WHAT IS EXPECTED ->
The answer must consist solely of the lines from the line with "This screenshot has height=297, width=396." to the final line of the data below, reproduced exactly, pictures omitted.

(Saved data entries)
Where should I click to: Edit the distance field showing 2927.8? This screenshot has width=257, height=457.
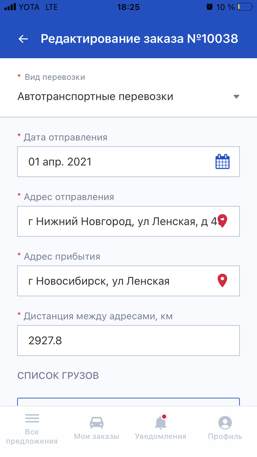(x=128, y=341)
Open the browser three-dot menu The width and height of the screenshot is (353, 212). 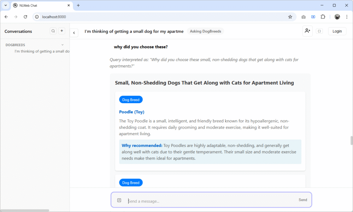347,17
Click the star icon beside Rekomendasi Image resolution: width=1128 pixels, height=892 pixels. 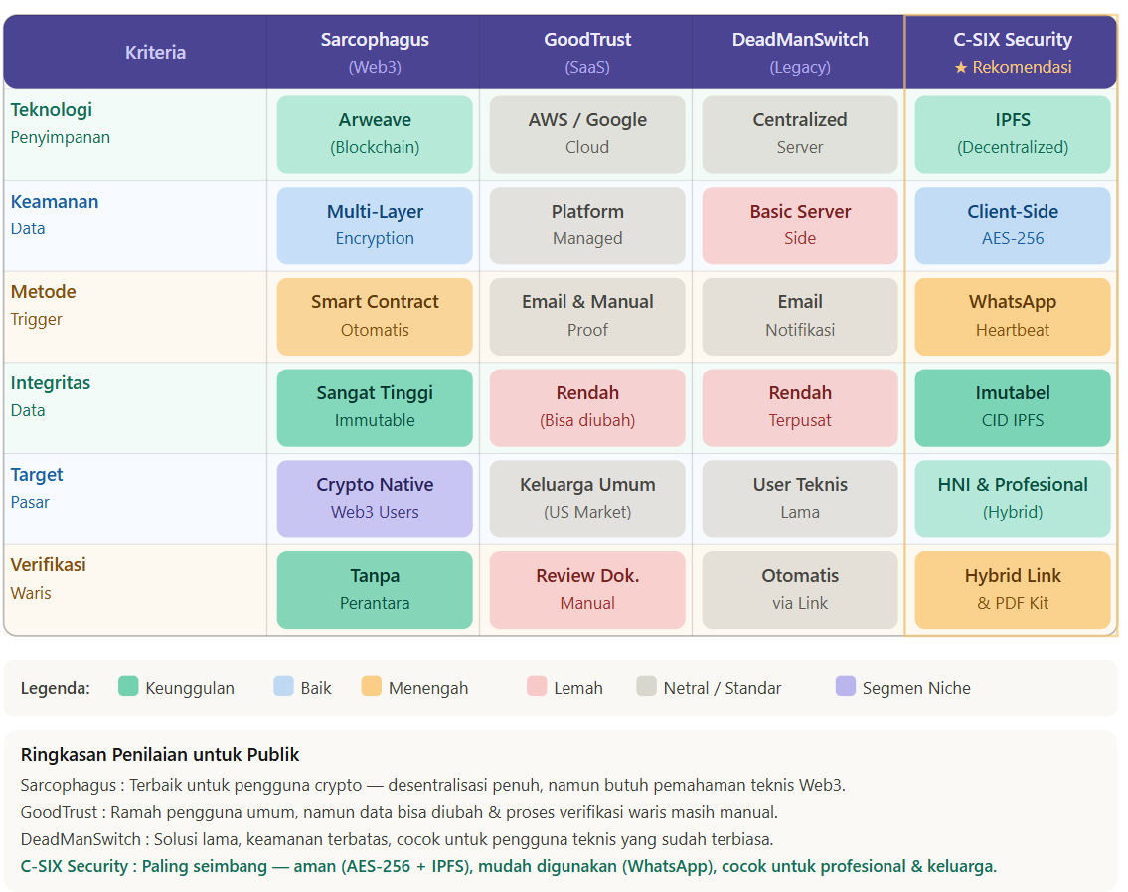(960, 68)
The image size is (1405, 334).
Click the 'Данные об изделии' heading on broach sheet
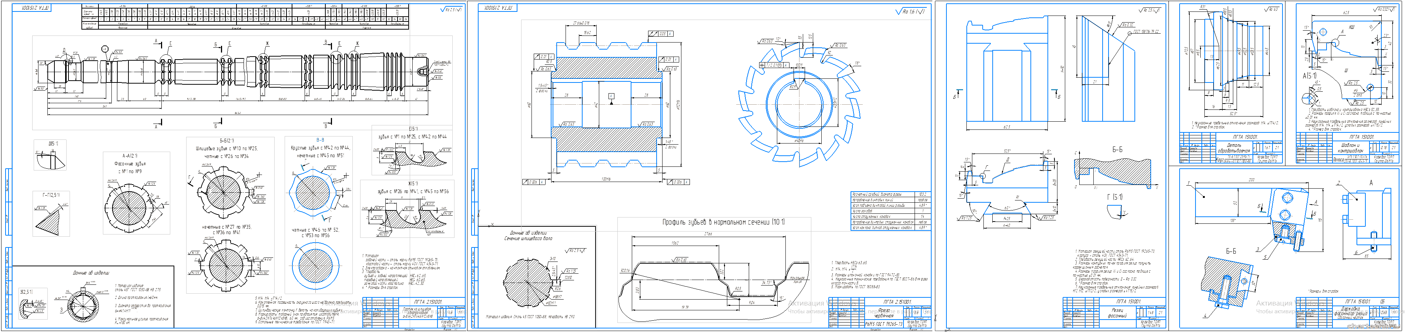tap(91, 273)
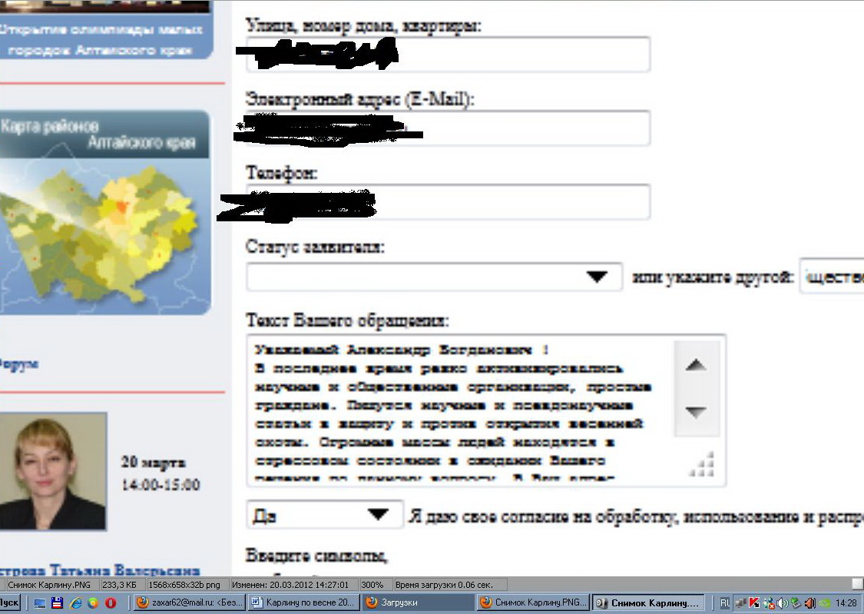Launch Internet Explorer from quick launch
Viewport: 864px width, 614px height.
click(75, 603)
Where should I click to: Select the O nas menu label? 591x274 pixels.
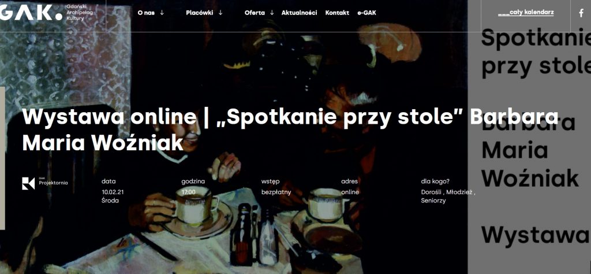(x=146, y=13)
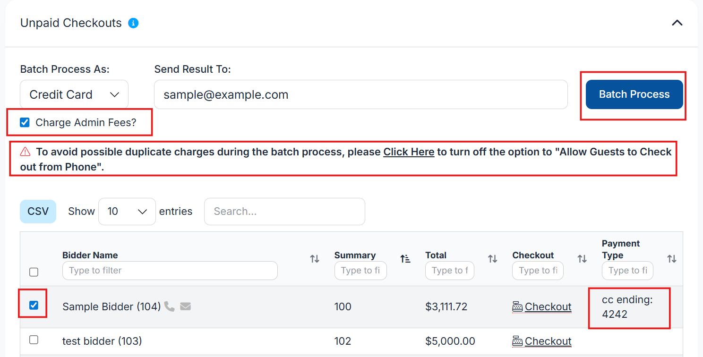Screen dimensions: 703x357
Task: Focus the Send Result To email field
Action: coord(360,94)
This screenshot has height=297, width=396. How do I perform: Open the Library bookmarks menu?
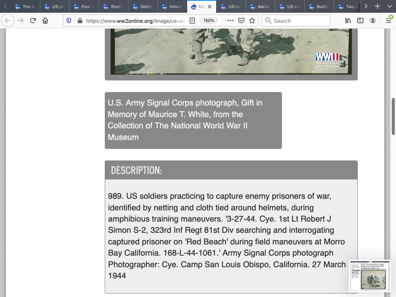pyautogui.click(x=348, y=21)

TASK RESULT ->
This screenshot has height=297, width=396. How do I perform: Open the Library bookmarks menu?
pyautogui.click(x=348, y=21)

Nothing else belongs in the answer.